Lufthansa and Austrian airlines have suspended services until after 17 February, citing “tensions on the ground”. International organizations, including the UN and Western embassies, will also be on lockdown beginning 14 February. Many foreign nationals have left the country in advance of the anniversary.
Security in Tripoli and Benghazi has been tightened, including an increase in checkpoints. The UK FCO has not changed travel advice, but urges against all travel to the country, particularly in light of anticipated demonstrations between 15 and 17 February.
Tunisia has experienced a deepening political crisis since last week’s killing of Shokri Belaid, a leftist lawyer and outspoken opposition leader. The murder in broad daylight, which has not been seen since Tunisian colonial times, highlighted concerns over a largely unreformed police force and justice system.
Prime Minister Jebali delivered an emergency proposal to completely dissolve government and replace politicians with a non-political caretaker government in order to calm the unrest. The caretaker government would remain in place until elections could be held. The proposal sparked tensions within his own Ennahda party. Jebali has scaled back his proposals, which will be announced this week. If rejected, Jebali intends to resign.
One of the two secular parties in the coalition, Congress for the republic (CPR), is also opposed to Jebali’s proposal, fearing it will allow the return of figures from the former regime. Tunisian President Marzouki, who had also threatened to resign, has decided his CPR will remain involved in the transitional, Islamist-led government for an additional week. This announcement is a reversal on his threats to quit if two Islamist ministers were not replaced. CPR Secretary-General Mohamed Abbou stated, “The party has decided to freeze the resignations of its ministers for a week for more discussions on a coalition government.”
On Friday, tens of thousands of Tunisians took to the street for Belaid’s funeral, accusing the ruling Ennahda party of lax security measures in the face of increasing violence. The next day, thousands attended a pro-government rally in support of the current coalition.
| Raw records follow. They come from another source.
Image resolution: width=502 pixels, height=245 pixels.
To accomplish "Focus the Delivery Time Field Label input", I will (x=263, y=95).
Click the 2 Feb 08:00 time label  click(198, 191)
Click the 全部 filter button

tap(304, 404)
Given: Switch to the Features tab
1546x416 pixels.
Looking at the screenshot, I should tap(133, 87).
UK FCO has issued no travel advice warnings.
In a rare move, hundreds of police officers held a protest on Tuesday, demanding that they not be used as a political tool of oppression by the reigning Muslim Brotherhood Party. Officers in at least 10 Egyptian provinces rallied around security officers, some carrying signs saying “we are innocent of the blood of martyrs.”
This uncommon protest by the police comes on the heels of increased police brutality during the second anniversary of the Egyptian revolution, which saw “old regime” tactics being used against protesters. On Monday, the second anniversary of the overthrow of Mubarak, police clashed with demonstrators in front of Ettihadiya Palace in Cairo, using water cannons and teargas to repel the protesters. The clashes have been smaller and less violent than in previous weeks.
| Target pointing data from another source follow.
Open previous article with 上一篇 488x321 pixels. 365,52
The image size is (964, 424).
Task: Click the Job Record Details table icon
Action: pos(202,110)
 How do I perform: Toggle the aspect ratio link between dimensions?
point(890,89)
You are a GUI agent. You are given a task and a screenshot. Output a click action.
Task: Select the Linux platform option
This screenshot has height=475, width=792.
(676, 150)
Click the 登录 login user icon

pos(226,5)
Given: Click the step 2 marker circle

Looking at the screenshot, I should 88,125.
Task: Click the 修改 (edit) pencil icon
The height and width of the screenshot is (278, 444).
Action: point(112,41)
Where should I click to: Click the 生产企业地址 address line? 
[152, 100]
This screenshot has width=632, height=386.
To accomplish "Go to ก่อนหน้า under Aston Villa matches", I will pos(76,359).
Many protesters feel that President Muhammed Morsi is reverting to the tactics of force used by the Mubarak regime. Protesters also feel that the ruling party is using religious means to increase their control over the nation.
To underscore this, an Egyptian court banned YouTube in Egypt for one month due to the site’s continued hosting of an Anti-Islamic film which caused deadly protests throughout the Muslim world last September. Because the ban is both delayed and disproportional to the amount of unrest it caused in Egypt, human rights activists perceive it as a religious pretext for imposing restrictions and preventing free expression.
In addition, the nation was stirred last week by religious fatwas issued by hard-line Muslim clerics urging the assassination of opposition members. The ruling party has condemned these actions; Egyptian Interior Minister has issued an order for police to deploy additional security to the homes of opposition members. However, extreme actions such as the decree of a fatwa are unusual in Egypt, and are perceived to be in direct connection with the ruling party. The opposition party has since demanded that Morsi be put on trial over the deaths of 60 anti-government demonstrators in the past weeks; the public prosecutor claims there is no evidence to link Morsi with the deaths.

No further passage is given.